Dazu kommt, dass Protektionismus zu Gegenmaßnahmen einlädt. Ein Beispiel: Nachdem die USA 1930 Zölle auf Eier von acht auf zehn Cent pro Dutzend erhöht hatten, setzte Kanada die Zölle von drei auf ebenfalls zehn Cent fest. Die Exporte der US-Eierproduzenten brachen daraufhin ein. Das illustriert einen wesentlichen Punkt, der von Zoll-Freunden häufig ausgeblendet wird: Zölle können auch der Branche schaden, die sie eigentlich schützen sollen.
"Handelskriege sind gut"
Das in der Regel "Smoot-Hawely" genannte Gesetz löste eine weltweite Welle von Protektionismus aus. Inmitten der Großen Depression trugen die Zölle dazu bei, dass der US-Handel dramatisch sank.
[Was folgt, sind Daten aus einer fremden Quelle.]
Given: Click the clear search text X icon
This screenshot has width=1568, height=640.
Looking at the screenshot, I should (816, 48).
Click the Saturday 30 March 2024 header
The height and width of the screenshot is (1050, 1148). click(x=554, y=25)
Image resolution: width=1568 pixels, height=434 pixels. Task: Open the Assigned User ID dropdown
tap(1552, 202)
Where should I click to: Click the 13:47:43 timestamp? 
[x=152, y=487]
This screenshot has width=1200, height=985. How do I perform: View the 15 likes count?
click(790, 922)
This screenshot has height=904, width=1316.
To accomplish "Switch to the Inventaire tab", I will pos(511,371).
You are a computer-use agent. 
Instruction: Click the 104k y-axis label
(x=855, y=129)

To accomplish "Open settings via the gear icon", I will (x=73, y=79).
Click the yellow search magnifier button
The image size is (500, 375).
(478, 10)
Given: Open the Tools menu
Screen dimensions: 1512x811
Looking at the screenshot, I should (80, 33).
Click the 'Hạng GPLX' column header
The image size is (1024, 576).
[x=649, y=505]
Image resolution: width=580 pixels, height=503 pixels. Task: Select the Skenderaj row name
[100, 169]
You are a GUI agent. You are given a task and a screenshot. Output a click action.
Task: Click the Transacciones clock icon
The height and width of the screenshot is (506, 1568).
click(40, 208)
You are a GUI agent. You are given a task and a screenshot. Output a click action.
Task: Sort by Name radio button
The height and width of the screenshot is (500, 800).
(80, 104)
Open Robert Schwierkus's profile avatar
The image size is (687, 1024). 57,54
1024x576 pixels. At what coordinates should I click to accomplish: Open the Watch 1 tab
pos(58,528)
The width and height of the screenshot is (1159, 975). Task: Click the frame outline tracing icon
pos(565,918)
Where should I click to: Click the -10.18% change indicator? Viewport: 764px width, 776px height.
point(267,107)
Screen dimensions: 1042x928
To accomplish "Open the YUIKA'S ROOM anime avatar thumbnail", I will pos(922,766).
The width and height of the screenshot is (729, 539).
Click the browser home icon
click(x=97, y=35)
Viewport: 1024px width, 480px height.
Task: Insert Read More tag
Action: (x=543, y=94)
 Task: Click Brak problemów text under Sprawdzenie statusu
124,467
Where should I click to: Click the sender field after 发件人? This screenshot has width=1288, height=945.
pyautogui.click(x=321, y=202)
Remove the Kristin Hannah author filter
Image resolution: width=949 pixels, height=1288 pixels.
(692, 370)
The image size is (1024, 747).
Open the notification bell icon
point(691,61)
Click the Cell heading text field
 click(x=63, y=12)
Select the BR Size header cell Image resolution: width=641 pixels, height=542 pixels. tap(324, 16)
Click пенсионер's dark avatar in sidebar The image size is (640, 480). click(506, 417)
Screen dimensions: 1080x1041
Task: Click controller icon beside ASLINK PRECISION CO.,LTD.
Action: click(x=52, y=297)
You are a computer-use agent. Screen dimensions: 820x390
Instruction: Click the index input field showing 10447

Es trat ein, wovor die Ökonomen-Zunft gewarnt hatte.
Hoover unterlag bei den Wahlen 1932 gegen Franklin D. Roosevelt, sowohl Smoot als auch Hawley verloren ihre Sitze. Angesichts der Folgen des nach ihnen benannten Gesetzes setzte sich allmählich die Erkenntnis durch, dass Protektionismus mehr schadet als nützt. Es dauerte allerdings Jahrzehnte, bis die gegenseitigen Handelsbarrieren weitgehend abgebaut waren und die Welthandelsorganisation WTO ins Leben gerufen wurde.
US-Präsident Trump jedoch ist kein Freund des Freihandels. In seiner Version von Kapitalismus gilt das Recht des Stärkeren. Er sieht im Handel einen Wettstreit, in dem die Gewinne der einen Seite zwingend die Verluste der anderen Seite sind. Daraus resultiert seine Sympathie für Protektionismus. Und so kündigte Trump an: "Handelskriege sind gut, und sie sind leicht zu gewinnen."
Wie für Politiker zu Zeiten von Smoot und Hawley haben die Zölle für Trump einen politischen Zweck: Sie sollen seiner Kernwählerschaft helfen, vor allem Industriearbeiter im so genannten Rust Belt, die sich als Verlierer der Globalisierung sehen. Heute warnen Ökonomen und Konzernchefs wie damals davor, dass Zölle einen Handelskrieg auslösen können - einen Konflikt, in dem es nur Verlierer gibt. Und auch heute hört der Präsident nicht auf sie.
Doch es gibt noch Hoffnung: Trump bleibt beim Zappen bei "Ferris macht blau" hängen.